The thing about baseball is that it is built on
decades of work during which time people have argued, debated, tried different formulas, tested different things, failed, gone back to the drawing board, and performed testing and analysis under critical peer review to get us to the current state. Modern baseball WAR metrics can be traced directly back to research done on
linear weights metrics published in the 1950's. In hockey, it's like we want to "catch up" by doing 70 years worth of work in 2 years, and the way we do this is by fast-forwarding through all of the pesky "research, testing and analysis" stuff.
The way modern hockey analytics works, is that someone publishes some numbers, and if they have enough Twitter followers, people will blindly accept it as valuable. Nobody will bother to test the numbers to see if they are useful. Nobody can answer what the year-to-year correlations are of these numbers, nobody will subject the numbers to any rigorous testing or analysis. They just get re-tweeted an re-posted all over social media at face value because they look cool and have a lot of red and blue. Well, that's not how science works. That is not the scientific method in action.
That isn't to say that I don't believe in these metrics, to some extent. I am open-minded to them, but I believe firmly in subjecting them to rigorous testing and analysis before I put much stock into them. What is the year-to-year correlations of these numbers? What is the value? Do they do a better of job of projecting year-to-year who will be good and who won't, especially when taking into account context changes like for example TEAM changes?
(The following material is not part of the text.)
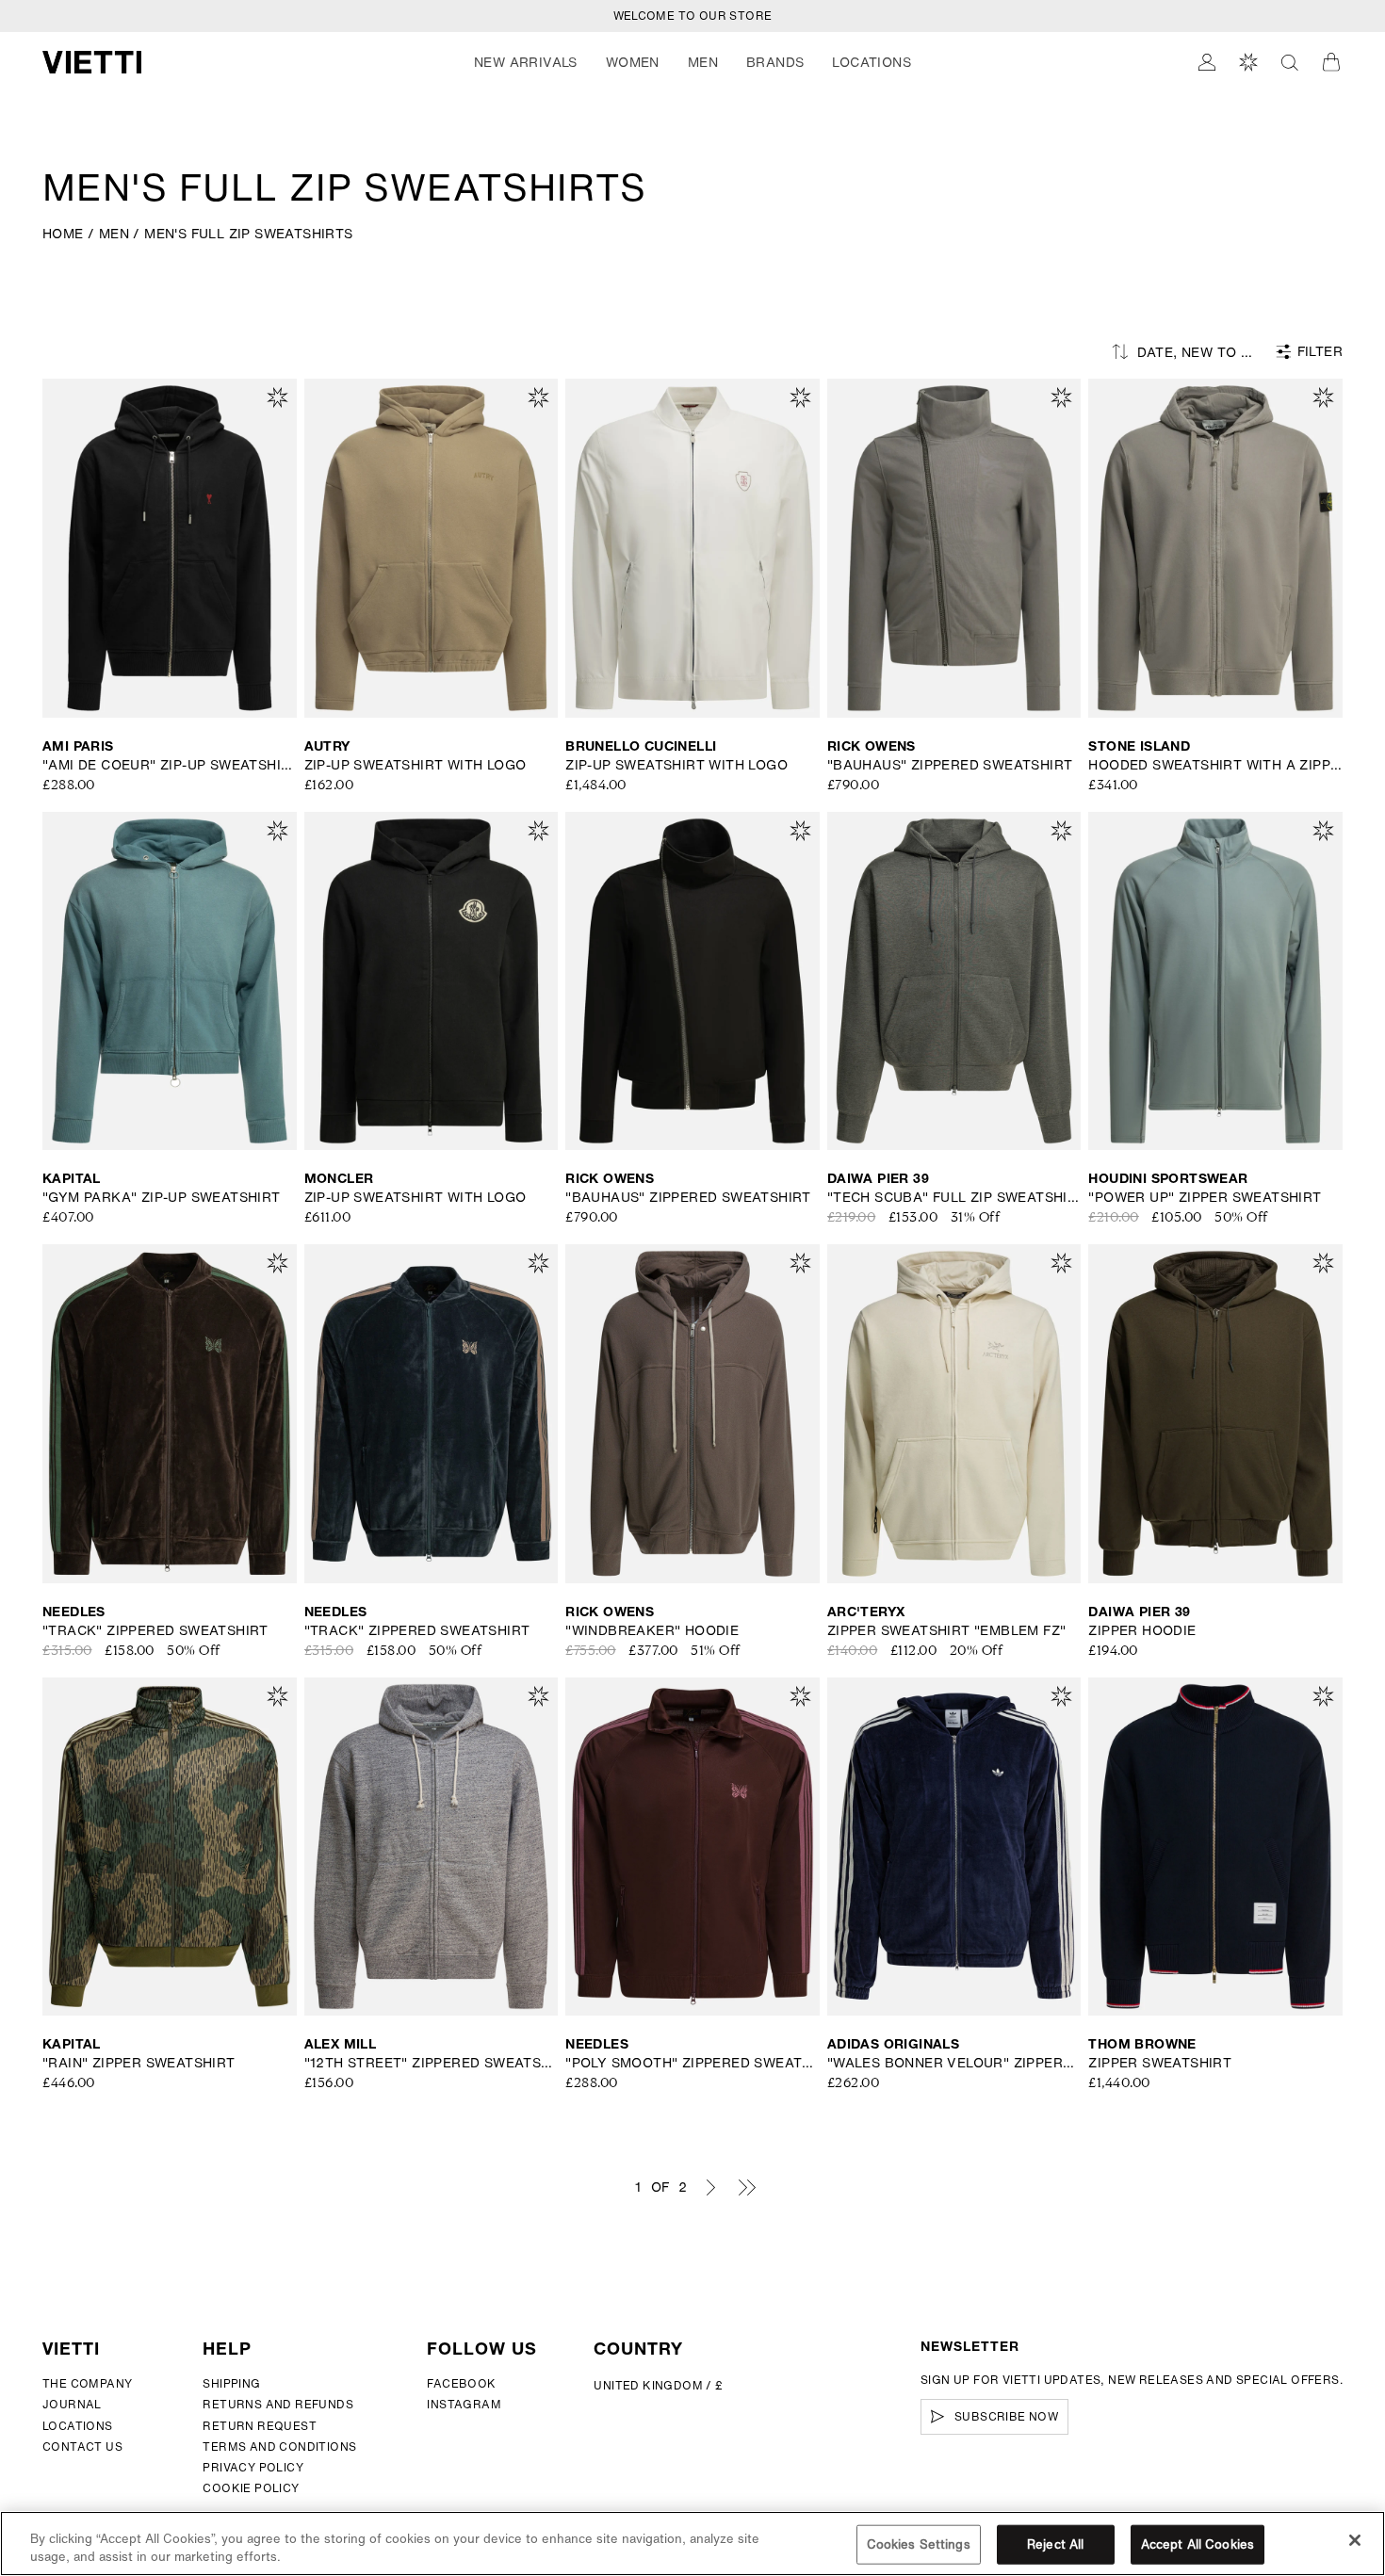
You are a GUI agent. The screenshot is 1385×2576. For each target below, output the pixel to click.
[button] (526, 62)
I feel like as we've moved away from long-form discussion on blogs and message boards and towards short-form hot takes like Twitter and Instagram, it has become harder and harder to publish any sort of serious analysis that anyone will read, as the incentive is to just post a pretty chart on twitter that will get re-tweeted tens of thousands of times
without anyone conducting any sort of critical review or analysis. Imagine if real science worked this way? f*** publishing boring papers that take 50 people with PHd's to review meticulously for any errors and months of back and forth with the original authors before finally concluding something that is just step 1 to the next phase of other scientist needing to perform replication studies to see if they get the same results in different samples. f***, that could take years! Instead Scientists should just draw some equation on a napkin, stare at it, say that should work, translate it into a pretty chart with a lot of red and blue and then post it on Twitter. That is how science should be done. Right? Right?
MS is 100% right to be skeptical of all these metrics, because as far as I am aware none of them have proven any reason why they are more reliable than even the dreaded eye test. No matter how much something """Makes Sense"""" it is worthless if it hasn't been tested. That is what the scientific method is all about! As one example, I have posted before about how mid-season CORSI does not project the 2nd half of the season better than traditional first half rankings does. This is not being down on analytics, it's just me
subjecting assumptions to a basic test. A LOT of people will post, in January, say, about how such-and-such team is in 20th place but they have good "underlying numbers" (i.e. CORSI) and thus they will be better in the second half. This is a very testable hypothesis. Do teams whose CORSI exceed their rankings in the first half perform better in the second half? According to my analysis, the answer is no. But that doesn't stop a thousand people from assuming that it does, every year. That is not being data-driven, that is not being smart or scientific, that is just assuming that your hypothesis is true without testing it, which is no better than any traditional evaluation method including the eye test.